Work instruction
Return verbatim the lines that run from the one holding "Given: Click the AI绘画 tag on Tesla P40" to the end of the listing, both ends included, without the pictures.

[Provided records — start]

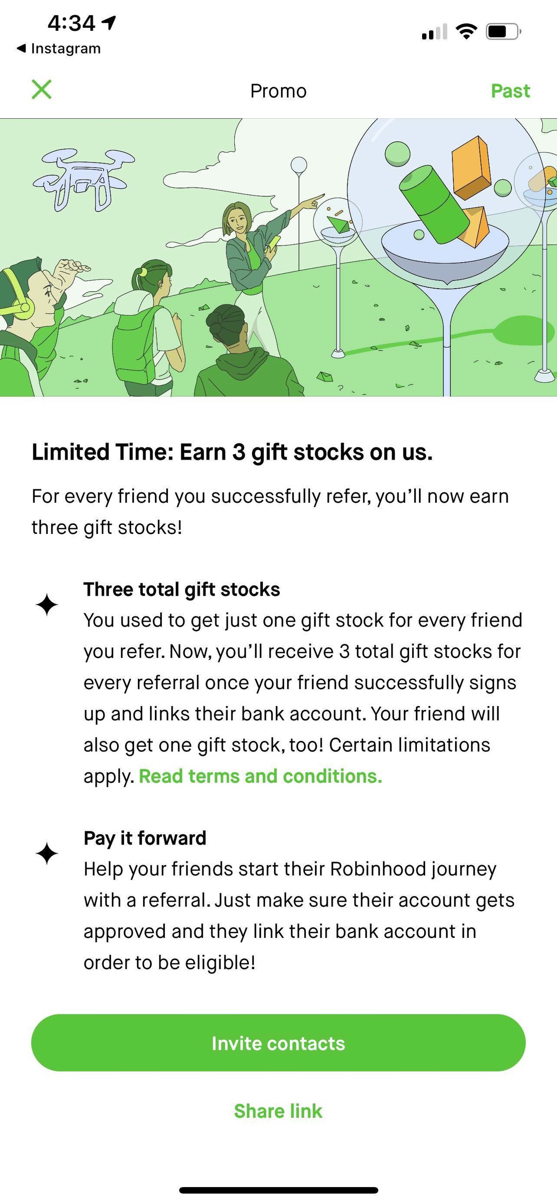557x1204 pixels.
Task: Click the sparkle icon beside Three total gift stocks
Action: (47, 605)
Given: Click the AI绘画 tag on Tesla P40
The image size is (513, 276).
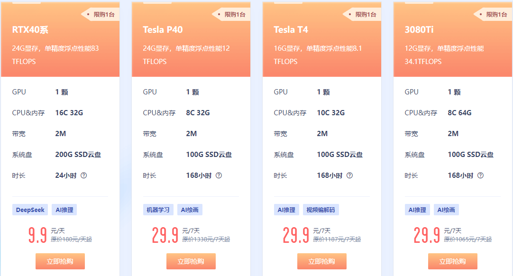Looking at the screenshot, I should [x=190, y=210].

[Provided records — finish]

Reply to the exercise
Given: Click the AI绘画 tag on Tesla P40
The image size is (513, 276).
Looking at the screenshot, I should [x=190, y=210].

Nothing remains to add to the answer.